Várias siderúrgicas também estão adotando essa mudança, penetrando mais fundo nos negócios de matérias-primas, abandonados por siderúrgicas mais antigas. Nos últimos anos a Arcelor adquiriu minas no Brasil, Rússia e Estados Unidos e expandiu suas operações de mineração já existentes.

O estrategista-chefe Bill Scotting diz que a empresa de Luxemburgo está tentando se proteger contra as flutuações de preços do minério de ferro e do carvão, em vista do aumento do consumo chinês de aço e da consolidação das mineradoras.

"Se você compra tudo de um certo mercado, você depende da cadeia de suprimentos desse mercado", diz Scotting.

A Nucor Corp., que fabrica aço a partir de metal reciclado, comprou no ano passado uma grande processadora de sucata.
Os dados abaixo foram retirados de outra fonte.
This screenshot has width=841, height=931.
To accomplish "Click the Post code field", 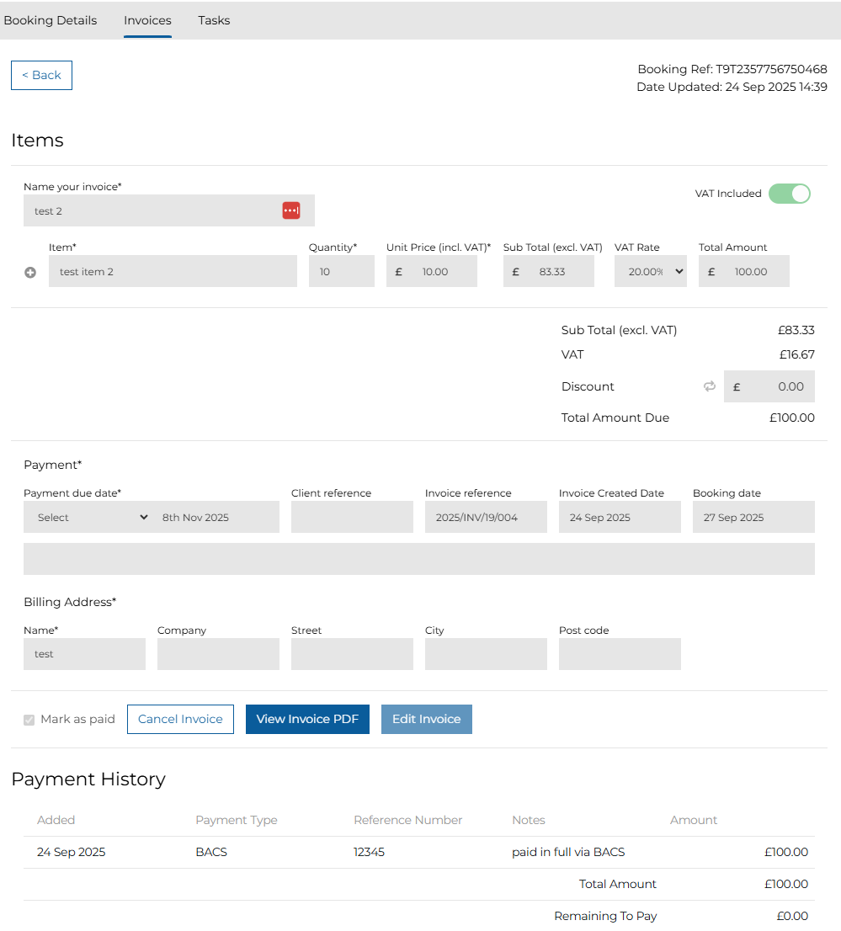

A Nucor tomou essa iniciativa quando o preço do ferro-velho subiu muito. Desde então o preço caiu, mas o diretor-presidente Dan DiMicco diz que possuir uma fornecedora ajudará a Nucor a administrar seus estoques com mais eficiência e acabará por gerar uma economia anual de mais de US$ 100 milhões para a empresa.
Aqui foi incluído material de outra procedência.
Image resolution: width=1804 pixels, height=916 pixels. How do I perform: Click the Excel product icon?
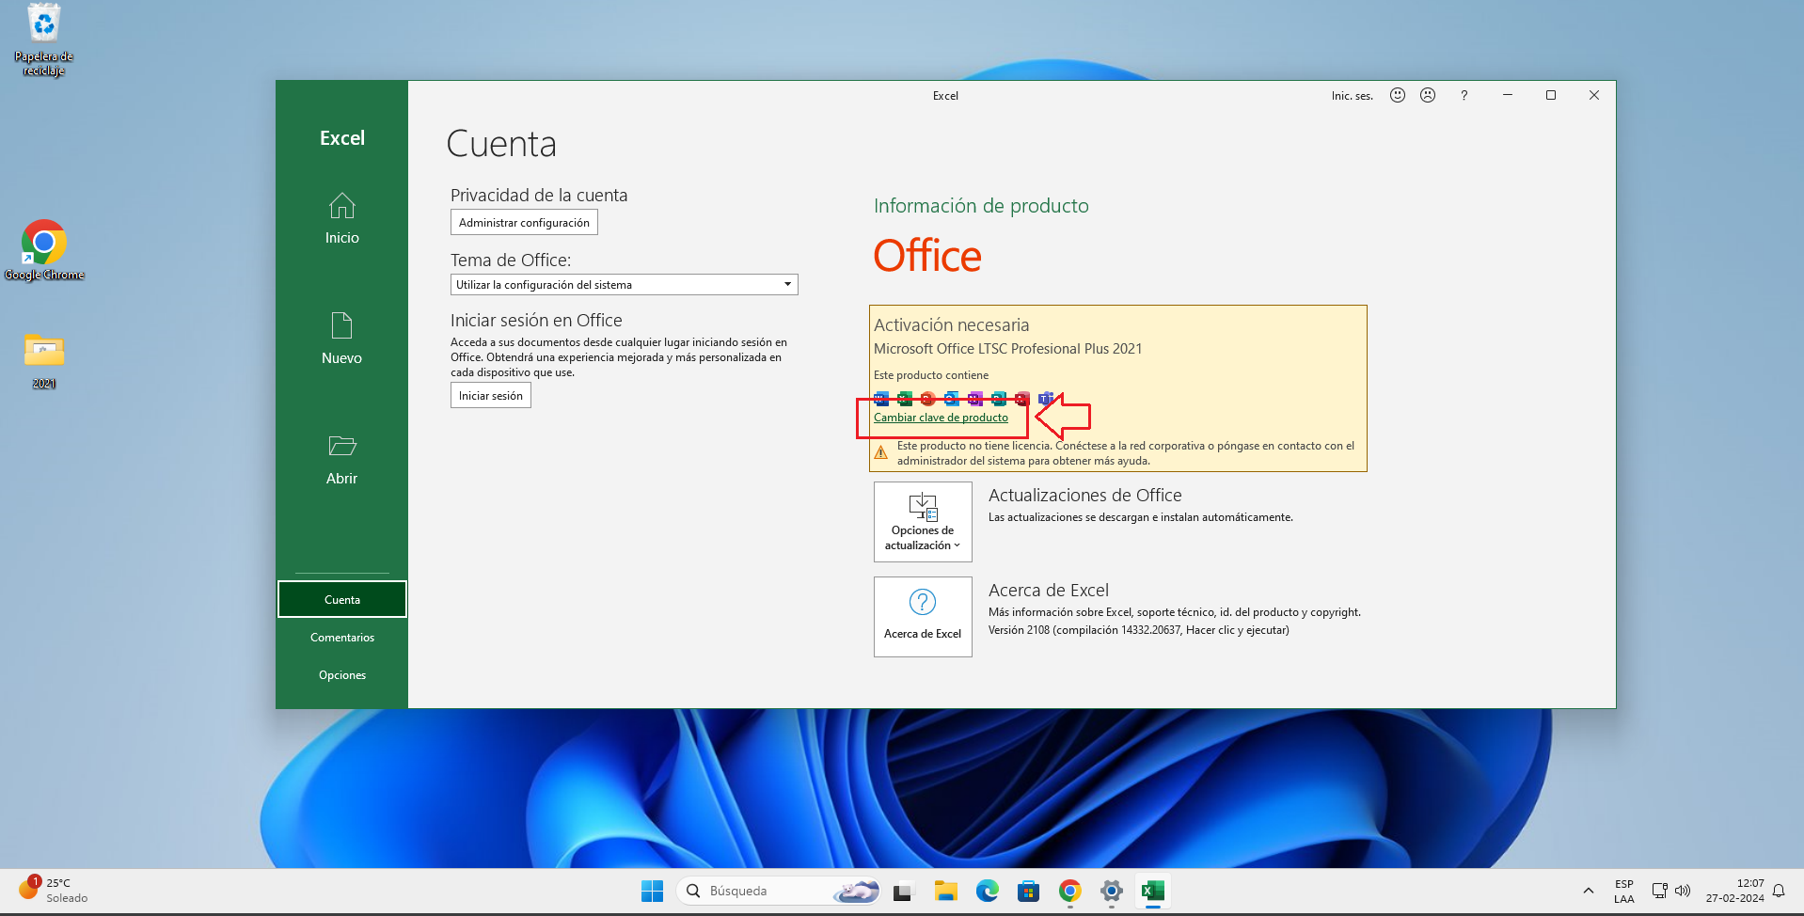click(x=904, y=399)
"A informação sobre os mercados é extremamente valiosa no setor de sucata", disse ele. Ao controlar os suprimentos, "você tem mais controle sobre o seu próprio destino."
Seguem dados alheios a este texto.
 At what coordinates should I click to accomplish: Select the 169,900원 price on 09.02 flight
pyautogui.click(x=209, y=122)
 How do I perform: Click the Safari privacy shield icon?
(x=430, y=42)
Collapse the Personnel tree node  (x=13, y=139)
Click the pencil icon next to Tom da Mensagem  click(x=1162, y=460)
Talvez a virada mais acentuada esteja ocorrendo na indústria de tecnologia, onde a especialização e a terceirização dominaram durante décadas.

Na Oracle, a mudança realizada por Ellison é das mais radicais do setor. Durante 32 anos Ellison foi um grande defensor — e beneficiário — da especialização, no que chamava de "indústria horizontal da computação". O forte da Oracle era o software empresarial, programas que ajudam as empresas a gerir suas operações com mais eficiência.

Esse modelo gerou grandes lucros para a Oracle, evitando o custo de fabricar computadores.

Com o acordo feito com a Sun, Ellison descartou essa estratégia. Agora ele quer vender "sistemas completos", compostos por chips, computadores, servidores para armazenamento de dados e software da Oracle. Ellison está apostando que essa combinação vai atrair os clientes empresariais já cansados de montar sua infra-estrutura de informática com componentes vindos de diversos fornecedores.

"Antes nós não estávamos no negócio de hardware, mas agora estamos mergulhando com os dois pés", disse Ellison no evento de outubro.

Notando que a Oracle está indo contra uma tendência que já tem décadas no setor, Ellison disse: "Ou somos realmente brilhantes, ou então somos idiotas."